● **Your task**:
Count the lines in the following data that include "computer". Please write only the number.

───── Information given

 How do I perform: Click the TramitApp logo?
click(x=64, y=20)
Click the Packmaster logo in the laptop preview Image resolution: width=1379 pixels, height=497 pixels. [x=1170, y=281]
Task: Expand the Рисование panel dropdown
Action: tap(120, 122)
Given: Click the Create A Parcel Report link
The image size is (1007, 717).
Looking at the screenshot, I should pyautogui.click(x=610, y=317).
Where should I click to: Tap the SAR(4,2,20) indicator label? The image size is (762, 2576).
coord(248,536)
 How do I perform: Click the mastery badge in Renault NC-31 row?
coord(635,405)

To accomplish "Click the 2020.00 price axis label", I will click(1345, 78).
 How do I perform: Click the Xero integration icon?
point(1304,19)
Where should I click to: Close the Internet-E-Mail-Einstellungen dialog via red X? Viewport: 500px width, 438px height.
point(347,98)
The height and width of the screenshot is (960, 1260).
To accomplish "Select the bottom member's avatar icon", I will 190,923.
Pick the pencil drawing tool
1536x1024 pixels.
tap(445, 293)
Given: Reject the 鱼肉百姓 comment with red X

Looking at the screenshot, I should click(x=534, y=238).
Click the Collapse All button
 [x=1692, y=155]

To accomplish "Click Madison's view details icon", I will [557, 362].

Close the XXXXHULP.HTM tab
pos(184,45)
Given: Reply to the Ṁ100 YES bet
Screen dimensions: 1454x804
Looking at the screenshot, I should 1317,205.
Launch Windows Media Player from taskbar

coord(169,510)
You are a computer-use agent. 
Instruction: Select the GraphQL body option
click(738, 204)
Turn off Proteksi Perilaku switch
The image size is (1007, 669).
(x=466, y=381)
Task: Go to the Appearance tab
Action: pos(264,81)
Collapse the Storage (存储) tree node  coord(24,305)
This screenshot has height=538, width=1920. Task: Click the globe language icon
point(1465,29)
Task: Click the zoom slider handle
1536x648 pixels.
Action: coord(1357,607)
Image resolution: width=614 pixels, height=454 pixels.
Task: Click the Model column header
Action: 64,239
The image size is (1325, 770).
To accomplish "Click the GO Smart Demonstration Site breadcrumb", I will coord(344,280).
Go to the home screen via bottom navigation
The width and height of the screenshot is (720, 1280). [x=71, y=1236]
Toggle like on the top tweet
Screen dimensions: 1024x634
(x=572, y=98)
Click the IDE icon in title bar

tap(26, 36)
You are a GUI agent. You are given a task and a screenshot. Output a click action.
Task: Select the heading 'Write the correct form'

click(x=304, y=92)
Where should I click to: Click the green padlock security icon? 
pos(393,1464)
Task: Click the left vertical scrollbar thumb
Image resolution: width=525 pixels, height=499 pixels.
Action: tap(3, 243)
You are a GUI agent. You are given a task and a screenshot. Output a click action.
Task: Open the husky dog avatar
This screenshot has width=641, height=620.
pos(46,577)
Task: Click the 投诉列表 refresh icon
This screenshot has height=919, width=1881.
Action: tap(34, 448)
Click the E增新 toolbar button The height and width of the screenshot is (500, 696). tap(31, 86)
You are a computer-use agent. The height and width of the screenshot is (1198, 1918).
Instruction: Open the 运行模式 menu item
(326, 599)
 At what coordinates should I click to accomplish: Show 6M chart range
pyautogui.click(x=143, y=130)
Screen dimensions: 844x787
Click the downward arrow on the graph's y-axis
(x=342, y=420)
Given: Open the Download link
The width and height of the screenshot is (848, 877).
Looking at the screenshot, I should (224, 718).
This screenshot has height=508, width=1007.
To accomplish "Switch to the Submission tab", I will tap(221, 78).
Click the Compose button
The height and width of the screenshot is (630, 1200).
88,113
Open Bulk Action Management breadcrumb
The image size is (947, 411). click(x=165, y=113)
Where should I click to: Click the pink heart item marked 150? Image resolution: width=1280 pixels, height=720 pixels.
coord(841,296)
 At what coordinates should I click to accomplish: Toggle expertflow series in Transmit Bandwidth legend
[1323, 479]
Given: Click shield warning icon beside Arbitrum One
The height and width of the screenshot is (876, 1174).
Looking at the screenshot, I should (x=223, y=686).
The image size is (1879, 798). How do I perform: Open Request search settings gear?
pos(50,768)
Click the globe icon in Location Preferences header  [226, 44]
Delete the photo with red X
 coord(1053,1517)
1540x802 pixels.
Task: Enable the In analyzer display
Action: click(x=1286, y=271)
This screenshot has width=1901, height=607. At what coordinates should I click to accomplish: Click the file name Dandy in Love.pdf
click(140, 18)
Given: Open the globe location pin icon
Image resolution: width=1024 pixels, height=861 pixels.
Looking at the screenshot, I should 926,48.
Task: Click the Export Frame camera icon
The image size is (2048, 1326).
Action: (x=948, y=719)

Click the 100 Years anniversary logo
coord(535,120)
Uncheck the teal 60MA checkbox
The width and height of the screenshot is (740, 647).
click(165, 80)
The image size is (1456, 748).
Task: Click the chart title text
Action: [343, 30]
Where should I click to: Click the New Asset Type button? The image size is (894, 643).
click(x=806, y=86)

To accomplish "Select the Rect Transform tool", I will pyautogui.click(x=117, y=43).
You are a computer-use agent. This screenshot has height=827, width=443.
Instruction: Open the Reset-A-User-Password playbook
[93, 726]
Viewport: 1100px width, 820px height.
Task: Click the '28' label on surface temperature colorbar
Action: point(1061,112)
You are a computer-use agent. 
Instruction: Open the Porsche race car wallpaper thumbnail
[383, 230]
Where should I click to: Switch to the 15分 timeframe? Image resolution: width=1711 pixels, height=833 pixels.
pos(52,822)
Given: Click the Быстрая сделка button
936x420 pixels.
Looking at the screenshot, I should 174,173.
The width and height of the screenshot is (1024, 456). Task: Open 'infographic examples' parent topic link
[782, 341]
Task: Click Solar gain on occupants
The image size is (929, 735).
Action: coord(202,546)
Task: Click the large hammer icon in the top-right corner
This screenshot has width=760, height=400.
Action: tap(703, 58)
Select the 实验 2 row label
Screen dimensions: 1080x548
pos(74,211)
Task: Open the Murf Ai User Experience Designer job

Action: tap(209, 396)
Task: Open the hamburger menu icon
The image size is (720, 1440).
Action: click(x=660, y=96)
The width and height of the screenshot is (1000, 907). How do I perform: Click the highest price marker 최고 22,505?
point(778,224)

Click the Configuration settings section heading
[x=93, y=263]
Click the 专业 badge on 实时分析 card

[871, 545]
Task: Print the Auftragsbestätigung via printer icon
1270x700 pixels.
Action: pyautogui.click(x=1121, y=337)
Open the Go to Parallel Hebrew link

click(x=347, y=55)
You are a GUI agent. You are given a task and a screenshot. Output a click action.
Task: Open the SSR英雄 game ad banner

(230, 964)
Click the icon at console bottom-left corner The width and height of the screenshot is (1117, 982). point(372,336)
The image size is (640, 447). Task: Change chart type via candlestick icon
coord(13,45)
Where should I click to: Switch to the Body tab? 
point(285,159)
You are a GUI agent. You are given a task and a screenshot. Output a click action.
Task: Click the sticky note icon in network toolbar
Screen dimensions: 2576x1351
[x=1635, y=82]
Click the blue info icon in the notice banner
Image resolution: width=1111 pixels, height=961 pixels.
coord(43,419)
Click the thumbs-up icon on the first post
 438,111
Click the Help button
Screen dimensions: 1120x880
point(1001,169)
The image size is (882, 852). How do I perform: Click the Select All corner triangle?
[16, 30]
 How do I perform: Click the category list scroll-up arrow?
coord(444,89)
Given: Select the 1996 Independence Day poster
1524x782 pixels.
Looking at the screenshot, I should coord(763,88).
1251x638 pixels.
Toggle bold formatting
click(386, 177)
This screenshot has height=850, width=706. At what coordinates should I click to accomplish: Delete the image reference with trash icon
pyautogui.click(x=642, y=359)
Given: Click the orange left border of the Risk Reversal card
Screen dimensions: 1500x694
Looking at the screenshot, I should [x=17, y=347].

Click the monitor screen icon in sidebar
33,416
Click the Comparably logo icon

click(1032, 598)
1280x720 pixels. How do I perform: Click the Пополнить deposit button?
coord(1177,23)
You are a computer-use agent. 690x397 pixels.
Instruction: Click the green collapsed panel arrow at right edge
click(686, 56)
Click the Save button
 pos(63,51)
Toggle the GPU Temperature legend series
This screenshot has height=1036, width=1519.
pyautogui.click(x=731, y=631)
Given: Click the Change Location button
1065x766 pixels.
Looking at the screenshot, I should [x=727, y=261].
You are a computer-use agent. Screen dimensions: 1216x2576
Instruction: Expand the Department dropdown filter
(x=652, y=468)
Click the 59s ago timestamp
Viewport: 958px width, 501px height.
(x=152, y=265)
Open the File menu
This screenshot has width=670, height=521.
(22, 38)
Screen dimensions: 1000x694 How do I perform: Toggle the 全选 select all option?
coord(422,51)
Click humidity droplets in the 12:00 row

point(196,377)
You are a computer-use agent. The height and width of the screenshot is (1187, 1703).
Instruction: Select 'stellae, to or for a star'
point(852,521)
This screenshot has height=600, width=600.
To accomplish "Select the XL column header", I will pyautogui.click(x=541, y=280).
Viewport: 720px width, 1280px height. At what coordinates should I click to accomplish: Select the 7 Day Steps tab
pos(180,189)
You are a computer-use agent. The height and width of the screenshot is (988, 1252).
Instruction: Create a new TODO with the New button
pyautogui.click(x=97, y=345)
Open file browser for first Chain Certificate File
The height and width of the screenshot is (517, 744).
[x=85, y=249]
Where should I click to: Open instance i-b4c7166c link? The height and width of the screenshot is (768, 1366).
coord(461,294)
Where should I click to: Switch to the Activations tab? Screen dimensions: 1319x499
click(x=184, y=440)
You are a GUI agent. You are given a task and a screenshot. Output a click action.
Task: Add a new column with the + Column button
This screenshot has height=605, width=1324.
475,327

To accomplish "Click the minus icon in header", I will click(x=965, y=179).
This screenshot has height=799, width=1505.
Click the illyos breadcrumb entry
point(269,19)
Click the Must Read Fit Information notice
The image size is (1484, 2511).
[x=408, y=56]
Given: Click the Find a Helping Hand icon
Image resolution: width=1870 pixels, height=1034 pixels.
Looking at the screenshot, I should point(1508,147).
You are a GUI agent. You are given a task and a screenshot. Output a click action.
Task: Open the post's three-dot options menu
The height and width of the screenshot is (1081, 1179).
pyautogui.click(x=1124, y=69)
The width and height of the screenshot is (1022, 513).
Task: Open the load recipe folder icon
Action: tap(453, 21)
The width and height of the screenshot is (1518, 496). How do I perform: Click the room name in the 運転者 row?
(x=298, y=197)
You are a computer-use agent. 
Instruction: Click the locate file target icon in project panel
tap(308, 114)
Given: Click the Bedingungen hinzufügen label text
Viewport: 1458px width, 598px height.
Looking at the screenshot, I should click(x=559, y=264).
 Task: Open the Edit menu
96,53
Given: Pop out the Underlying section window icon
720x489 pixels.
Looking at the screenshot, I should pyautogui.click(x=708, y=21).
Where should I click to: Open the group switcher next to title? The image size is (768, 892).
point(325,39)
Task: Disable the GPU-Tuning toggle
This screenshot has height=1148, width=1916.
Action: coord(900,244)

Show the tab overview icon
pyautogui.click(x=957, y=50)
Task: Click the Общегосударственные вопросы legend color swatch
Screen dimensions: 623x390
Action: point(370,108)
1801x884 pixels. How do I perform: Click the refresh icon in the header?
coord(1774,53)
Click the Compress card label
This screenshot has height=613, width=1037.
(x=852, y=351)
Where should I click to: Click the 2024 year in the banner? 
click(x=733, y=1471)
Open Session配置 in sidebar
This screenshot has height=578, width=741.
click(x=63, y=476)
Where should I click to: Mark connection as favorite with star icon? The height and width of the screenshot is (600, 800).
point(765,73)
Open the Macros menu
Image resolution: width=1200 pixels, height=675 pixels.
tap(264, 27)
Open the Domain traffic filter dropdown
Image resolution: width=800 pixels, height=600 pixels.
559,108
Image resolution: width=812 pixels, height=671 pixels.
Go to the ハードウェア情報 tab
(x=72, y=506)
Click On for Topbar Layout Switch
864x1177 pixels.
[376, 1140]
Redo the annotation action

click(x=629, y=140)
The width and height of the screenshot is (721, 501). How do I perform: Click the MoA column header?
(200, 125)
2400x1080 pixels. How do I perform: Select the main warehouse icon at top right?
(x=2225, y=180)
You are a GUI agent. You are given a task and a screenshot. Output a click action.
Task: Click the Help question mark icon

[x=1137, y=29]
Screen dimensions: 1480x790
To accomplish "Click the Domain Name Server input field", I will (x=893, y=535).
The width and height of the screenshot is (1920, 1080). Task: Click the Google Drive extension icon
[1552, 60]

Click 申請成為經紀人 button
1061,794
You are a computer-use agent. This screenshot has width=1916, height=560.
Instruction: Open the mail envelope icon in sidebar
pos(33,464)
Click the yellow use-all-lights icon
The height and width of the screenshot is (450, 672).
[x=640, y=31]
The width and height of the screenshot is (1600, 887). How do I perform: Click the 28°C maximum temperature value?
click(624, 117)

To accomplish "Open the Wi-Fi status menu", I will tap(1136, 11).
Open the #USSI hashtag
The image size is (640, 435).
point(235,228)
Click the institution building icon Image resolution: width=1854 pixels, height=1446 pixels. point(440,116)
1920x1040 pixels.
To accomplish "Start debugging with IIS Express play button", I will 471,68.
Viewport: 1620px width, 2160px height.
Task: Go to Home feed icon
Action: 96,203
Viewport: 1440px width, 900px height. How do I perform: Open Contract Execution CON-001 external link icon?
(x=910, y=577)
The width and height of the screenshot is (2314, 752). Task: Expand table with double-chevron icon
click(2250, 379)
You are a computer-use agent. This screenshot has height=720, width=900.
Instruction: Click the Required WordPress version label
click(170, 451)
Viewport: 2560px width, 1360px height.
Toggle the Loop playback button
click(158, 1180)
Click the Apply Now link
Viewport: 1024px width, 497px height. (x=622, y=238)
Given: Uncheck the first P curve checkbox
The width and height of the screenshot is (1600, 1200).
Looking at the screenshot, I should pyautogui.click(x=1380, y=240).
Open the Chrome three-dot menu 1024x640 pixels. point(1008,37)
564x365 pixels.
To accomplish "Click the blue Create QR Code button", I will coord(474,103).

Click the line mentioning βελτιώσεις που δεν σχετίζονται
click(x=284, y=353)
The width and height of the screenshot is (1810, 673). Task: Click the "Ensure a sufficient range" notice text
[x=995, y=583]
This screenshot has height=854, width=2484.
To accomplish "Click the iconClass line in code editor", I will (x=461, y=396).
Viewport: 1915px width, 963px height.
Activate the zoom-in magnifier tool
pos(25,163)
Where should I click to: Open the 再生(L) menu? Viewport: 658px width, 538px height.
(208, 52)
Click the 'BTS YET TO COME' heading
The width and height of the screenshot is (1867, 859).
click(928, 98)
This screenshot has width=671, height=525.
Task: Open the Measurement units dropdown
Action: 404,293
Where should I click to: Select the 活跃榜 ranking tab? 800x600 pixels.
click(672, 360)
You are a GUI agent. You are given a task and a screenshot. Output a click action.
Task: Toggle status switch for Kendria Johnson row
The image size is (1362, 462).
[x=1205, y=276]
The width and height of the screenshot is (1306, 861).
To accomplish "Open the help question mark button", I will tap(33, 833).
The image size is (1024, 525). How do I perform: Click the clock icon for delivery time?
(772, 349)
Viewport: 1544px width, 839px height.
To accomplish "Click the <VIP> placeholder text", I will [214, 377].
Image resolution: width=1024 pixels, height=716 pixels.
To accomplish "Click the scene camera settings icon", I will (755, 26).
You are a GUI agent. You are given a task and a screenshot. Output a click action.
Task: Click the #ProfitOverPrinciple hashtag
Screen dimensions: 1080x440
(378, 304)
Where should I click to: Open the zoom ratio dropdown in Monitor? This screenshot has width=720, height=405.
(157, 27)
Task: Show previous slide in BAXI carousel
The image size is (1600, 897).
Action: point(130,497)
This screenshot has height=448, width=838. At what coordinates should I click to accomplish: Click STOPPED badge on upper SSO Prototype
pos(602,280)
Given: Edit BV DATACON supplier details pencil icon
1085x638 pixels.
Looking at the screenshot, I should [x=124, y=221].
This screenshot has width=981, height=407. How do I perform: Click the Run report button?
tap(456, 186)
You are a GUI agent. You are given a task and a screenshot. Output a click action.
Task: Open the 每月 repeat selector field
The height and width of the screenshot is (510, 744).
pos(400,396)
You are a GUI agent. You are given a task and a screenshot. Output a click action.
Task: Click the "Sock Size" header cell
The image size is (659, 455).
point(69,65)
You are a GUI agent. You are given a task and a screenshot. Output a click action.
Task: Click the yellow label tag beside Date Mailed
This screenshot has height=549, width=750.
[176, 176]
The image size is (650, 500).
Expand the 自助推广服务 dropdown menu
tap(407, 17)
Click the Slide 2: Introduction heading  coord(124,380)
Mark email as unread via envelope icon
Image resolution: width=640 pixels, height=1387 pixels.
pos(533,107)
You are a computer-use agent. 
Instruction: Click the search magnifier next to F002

──────────

● **Your response**:
12